There are a number of mistakes Bulson sees consumers and businesses make when it comes to fraud prevention. He encourages folks to not use public Wi-Fi because malware can get embedded on devices this way. Consumers should be updating their monthly security patches on their devices as well as having different login names and passwords for every account. This way only one account is affected instead of a large number. Bulson believes businesses should have an IT department that periodically checks their security infrastructure.

The largest mistake Bulson sees businesses make is having no process in place at all to monitor financial matters. “Something will get lost in the sauce and six months later they will do a reconciliation and say ‘Hey these checks — we did not write. That is not our signature,’ ” he said. “You have to have a process in place in your business for monitoring and inspection.”

Businesses also need to assess how much autonomy they give employees regarding financial matters. He has seen companies give full control to one employee with no oversight.  In several cases, “bookkeepers have taken advantage of their employer and have done horrible things and stolen large dollar amounts because no one is watching the books. (With oversight) you’d catch a lot of this stuff. Maybe it is 30 days behind but it is not six months behind and it isn’t a million dollars later.”

Companies also believe fraud won’t happen to them stating “we don’t do the things that other businesses do.’” Bulson notes “the crooks are looking for every weakness. It is about prevention and being smart and knowing that fraud is out there.”

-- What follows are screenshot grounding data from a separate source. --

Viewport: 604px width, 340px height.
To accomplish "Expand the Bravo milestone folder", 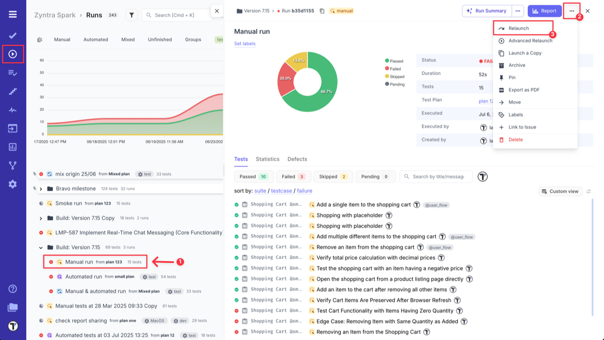I will click(x=41, y=188).
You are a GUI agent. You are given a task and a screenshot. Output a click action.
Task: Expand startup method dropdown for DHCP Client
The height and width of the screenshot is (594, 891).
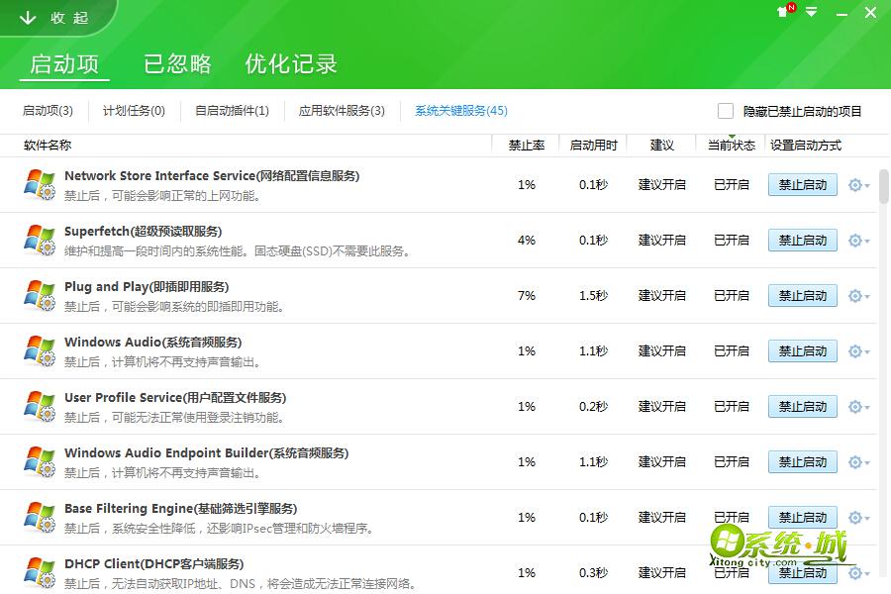pyautogui.click(x=867, y=572)
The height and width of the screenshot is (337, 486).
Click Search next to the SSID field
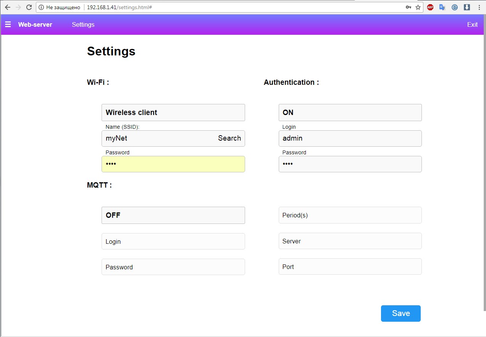[229, 138]
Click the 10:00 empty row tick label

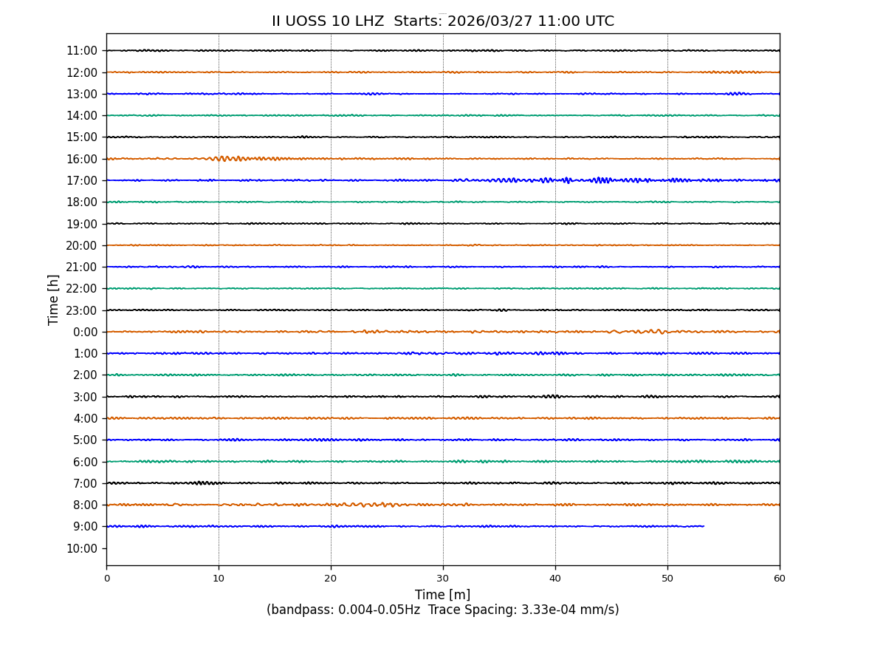[82, 548]
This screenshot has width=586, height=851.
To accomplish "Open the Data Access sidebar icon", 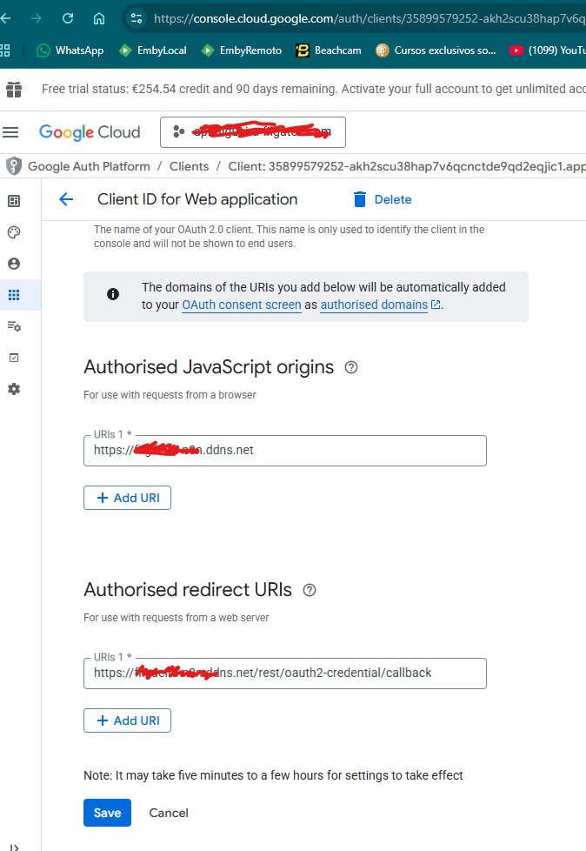I will coord(14,326).

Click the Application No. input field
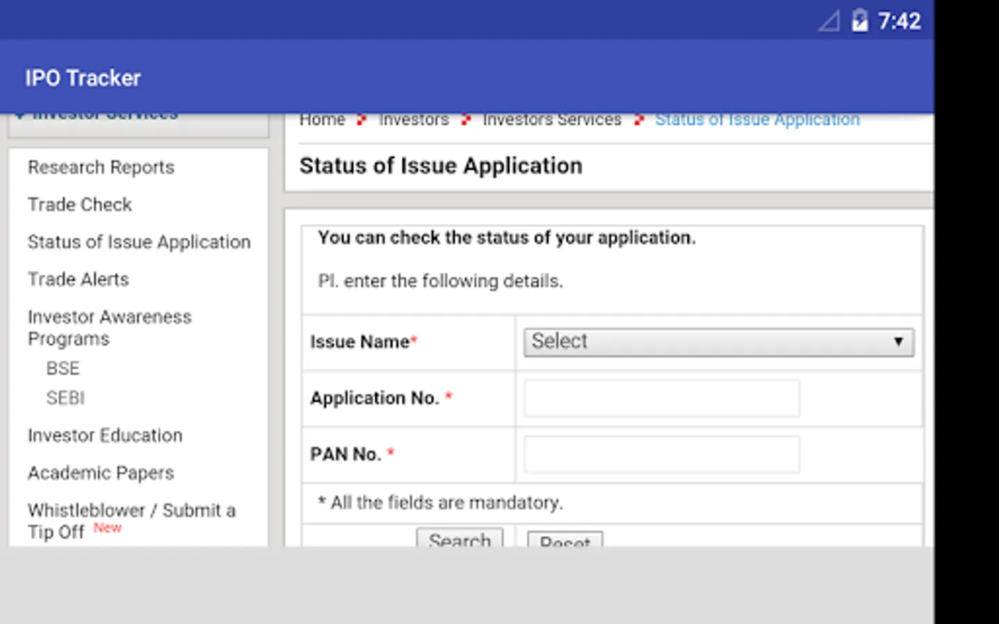click(661, 398)
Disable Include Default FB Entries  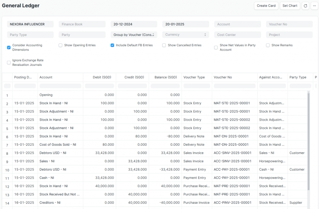(112, 45)
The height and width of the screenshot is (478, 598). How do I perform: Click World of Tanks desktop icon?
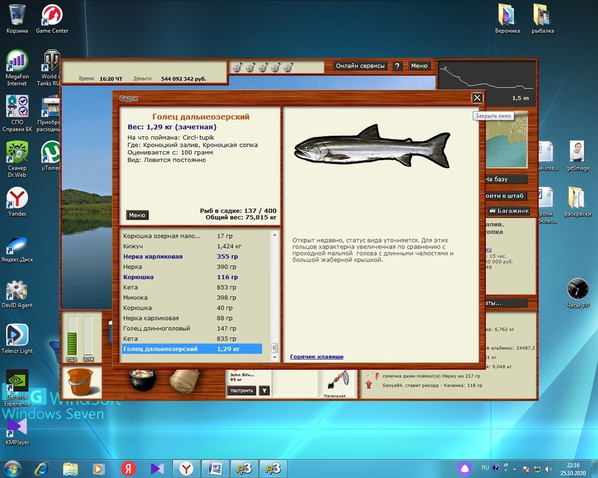click(52, 67)
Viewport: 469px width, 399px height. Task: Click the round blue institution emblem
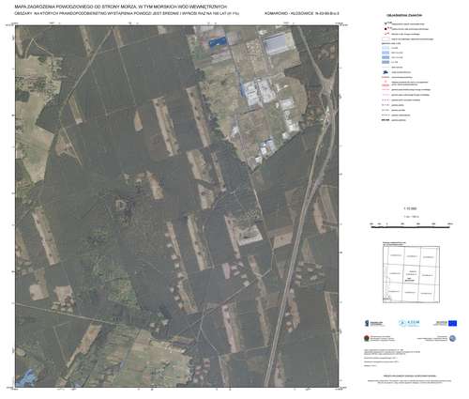point(452,338)
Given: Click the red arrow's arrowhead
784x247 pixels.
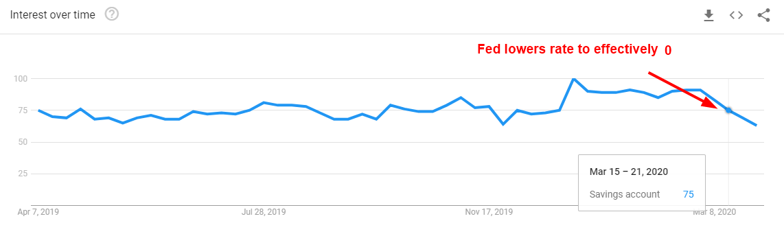Looking at the screenshot, I should click(711, 102).
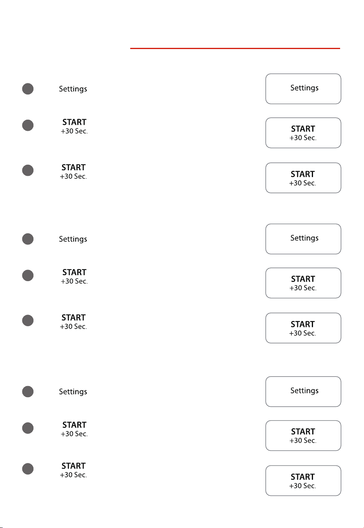Click the last unboxed START +30 Sec. label in the bottom group
The image size is (364, 528).
pyautogui.click(x=73, y=470)
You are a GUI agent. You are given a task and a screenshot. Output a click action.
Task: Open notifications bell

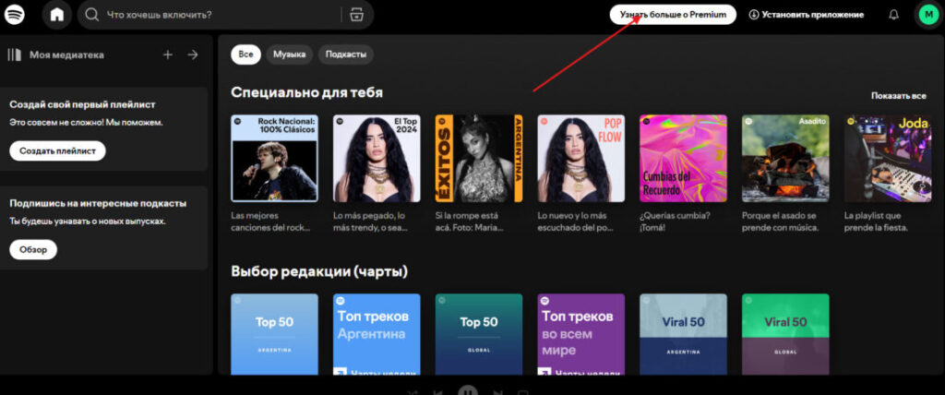(x=893, y=15)
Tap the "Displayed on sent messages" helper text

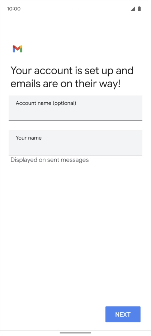[x=49, y=160]
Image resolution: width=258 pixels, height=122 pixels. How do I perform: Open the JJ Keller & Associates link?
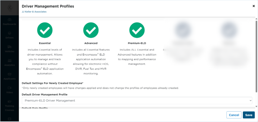34,12
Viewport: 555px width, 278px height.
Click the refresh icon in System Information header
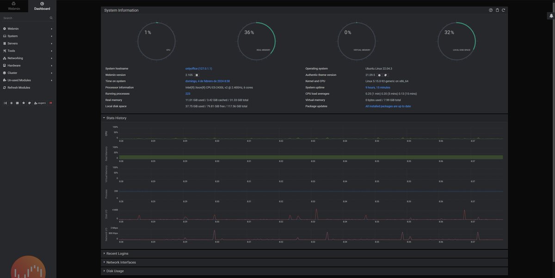tap(503, 10)
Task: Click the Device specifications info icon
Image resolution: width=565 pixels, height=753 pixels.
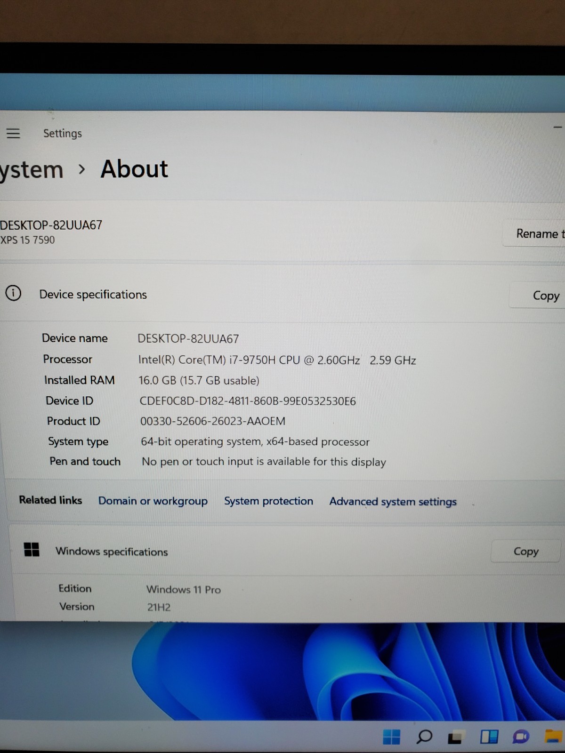Action: pos(13,293)
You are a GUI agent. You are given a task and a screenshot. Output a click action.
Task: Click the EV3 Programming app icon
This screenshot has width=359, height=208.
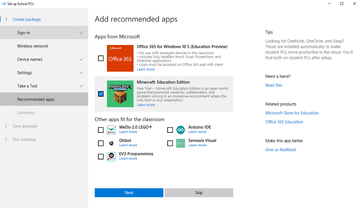111,156
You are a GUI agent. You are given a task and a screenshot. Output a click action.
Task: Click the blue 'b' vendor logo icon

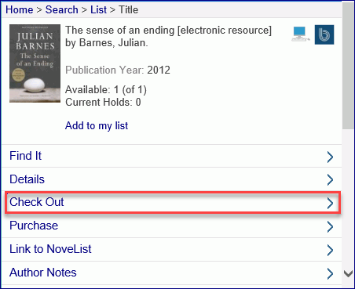(324, 34)
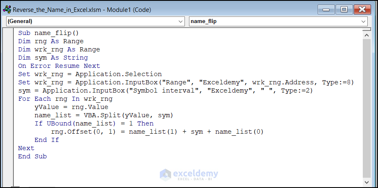Viewport: 378px width, 188px height.
Task: Click the arrow of the Object combo box
Action: (x=181, y=21)

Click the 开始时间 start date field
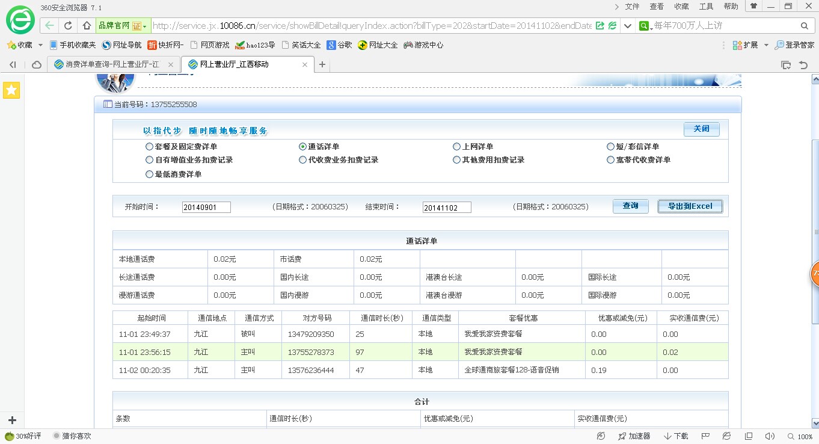(x=206, y=208)
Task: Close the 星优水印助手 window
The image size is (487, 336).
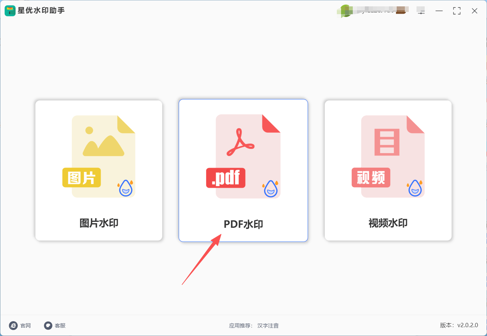Action: [475, 11]

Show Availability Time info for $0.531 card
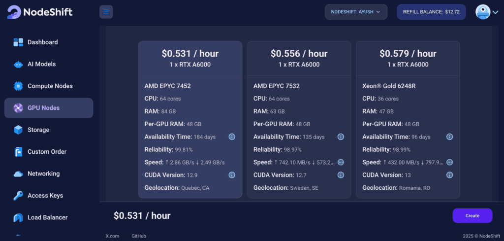pos(232,137)
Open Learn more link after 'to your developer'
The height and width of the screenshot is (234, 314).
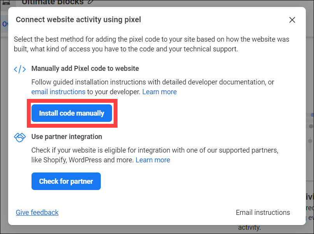[x=160, y=92]
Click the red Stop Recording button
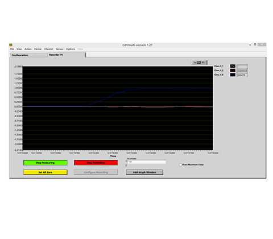Image resolution: width=273 pixels, height=239 pixels. [x=96, y=163]
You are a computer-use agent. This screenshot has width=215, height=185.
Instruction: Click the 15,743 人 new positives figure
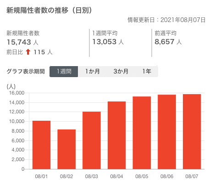pos(22,42)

While many businesses are struggling to survive due to multiple factors including recovering from COVID-19 pandemic lockdowns, supply chain issues, labor shortages and inflation, Bulson said they need to stay vigilant against fraud. “You can’t forget about the other side because you are going to have all of what you do make a run out the back door,” he said. “If you don’t take these steps now, all of the sudden you have taken a loss and the loss is going to impact your bottom line even greater.”